Liquidity and Going Concern
The
Company’s cash and cash equivalents were $231,920 at September 30, 2018, compared with $105,504 at December 31, 2017. The
Company continues to incur significant operating losses. Management expects that significant on-going operating expenditures will
be necessary to successfully implement the Company’s business plan and develop and market its products. These circumstances
raise substantial doubt about the Company’s ability to continue as a going concern within one year after the date that these
financial statements are issued. Implementation of the Company’s plans and its ability to continue as a going concern will
depend upon the Company’s ability to develop PV-10 and PH-10 and to raise additional capital.
The Company plans
to access capital resources through possible public or private equity offerings, including the 2017 Financing (as defined in Note
4), exchange offers, debt financings, corporate collaborations or other means. In addition, the Company continues to explore opportunities
to strategically monetize its lead drug candidates, PV-10 and PH-10, through potential co-development and licensing transactions,
although there can be no assurance that the Company will be successful with such plans. The Company has historically been able
to raise capital through equity offerings, but no assurance can be provided that it will continue to be successful in the future.

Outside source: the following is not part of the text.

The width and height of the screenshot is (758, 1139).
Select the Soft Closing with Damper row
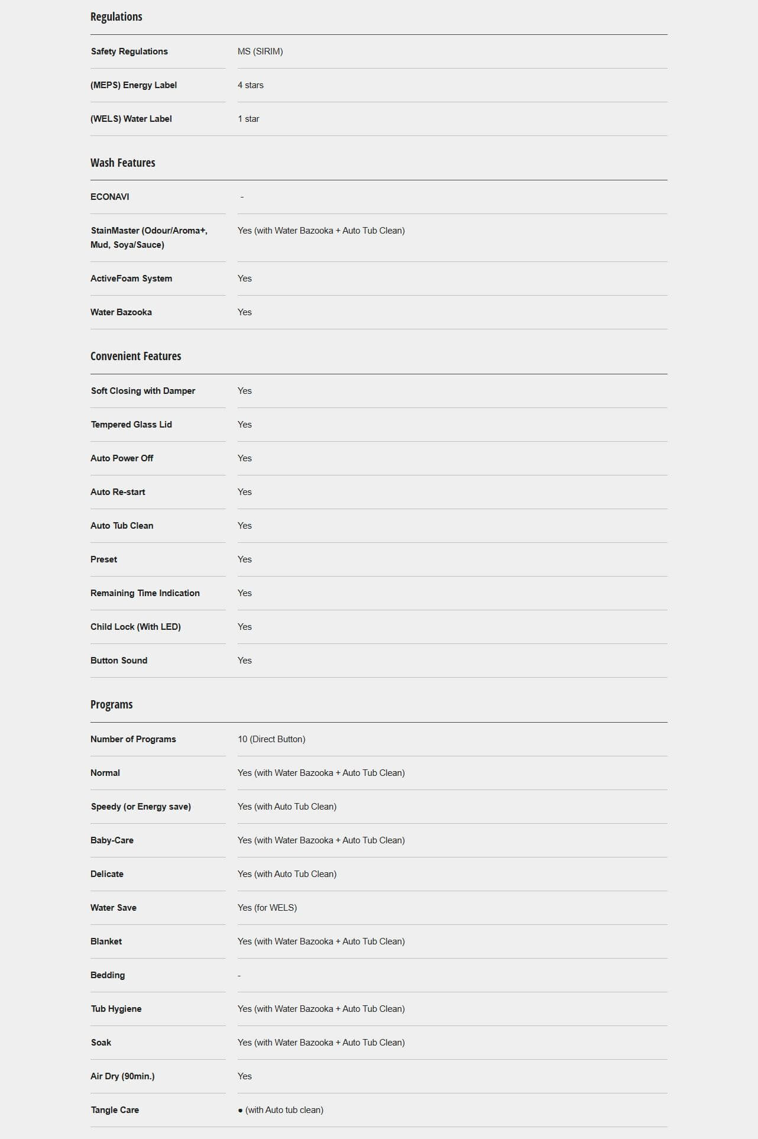[x=378, y=391]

If the Company is unable to raise sufficient capital through the 2017 Financing or otherwise, it will not be able to pay its obligations
as they become due. Subsequent to September 30, 2018, the Company received aggregate loans of $100,000 in connection with
the 2017 Financing. See Note 7 – Subsequent Events.
The
primary business objective of management is to build the Company into a fully integrated global biotechnology company. The Company,
however, cannot assure you that it will be successful in co-developing or licensing PV-10, PH-10, or any other halogenated xanthene-based
drug candidate developed by the Company, or entering into any financial transaction. Moreover, even if the Company is successful
in improving its current cash flow position, the Company nonetheless plans to seek additional funds to meet its long-term requirements
in 2018 and beyond. The Company anticipates that these funds will otherwise come from the proceeds of private placement transactions,
including the 2017 Financing, the exercise of existing warrants and outstanding stock options, or public offerings of debt or
equity securities. While the Company believes that it has a reasonable basis for its expectation that it will be able to raise
additional funds, the Company cannot provide assurance that it will be able to complete additional financing in a timely manner.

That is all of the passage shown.